Over the last couple of decades we have become used to the possibility of launching a satellite into orbit no longer being the exclusive preserve of superpowers. Since the first CubeSats were launched over a decade ago a myriad others have followed, and scarcely a week passes without news of another interesting project in this area.

OzQube-1 is just such a satellite, designed for imaging of the Southern Hemisphere, and it’s the brainchild of Australian [Stuart McAndrew]. He’s posted significant details of its design: it’s a PocketQube, at 50mm cubed, an eighth the volume of a CubeSat, and its main instrument is a 2 megapixel camera with a 25mm lens. Images will be transmitted to earth as slow-scan digital video via the 70cm amateur band, the dipole antenna being made from a springy tape measure which will unfurl upon launch.

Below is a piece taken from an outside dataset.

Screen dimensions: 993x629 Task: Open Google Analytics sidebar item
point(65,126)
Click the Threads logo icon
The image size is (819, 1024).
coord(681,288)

Attitude control is passive, coming from a magnet aligned to ensure the camera will be pointing Earthwards as it passes over the Southern Hemisphere. The project has a little way to go yet, but working prototypes have been completed and it has a Gofundme campaign under way to help raise the money for a launch.

There are plenty of Cubesat and other small satellite builds to be found on the web, here at Hackaday we’ve covered a significant number of them. Many of them are the fruits of well-funded university departments or other entities with deep pockets, but this one comes from a lone builder from Western Australia. We like that, and we wish OzQube-1 every success!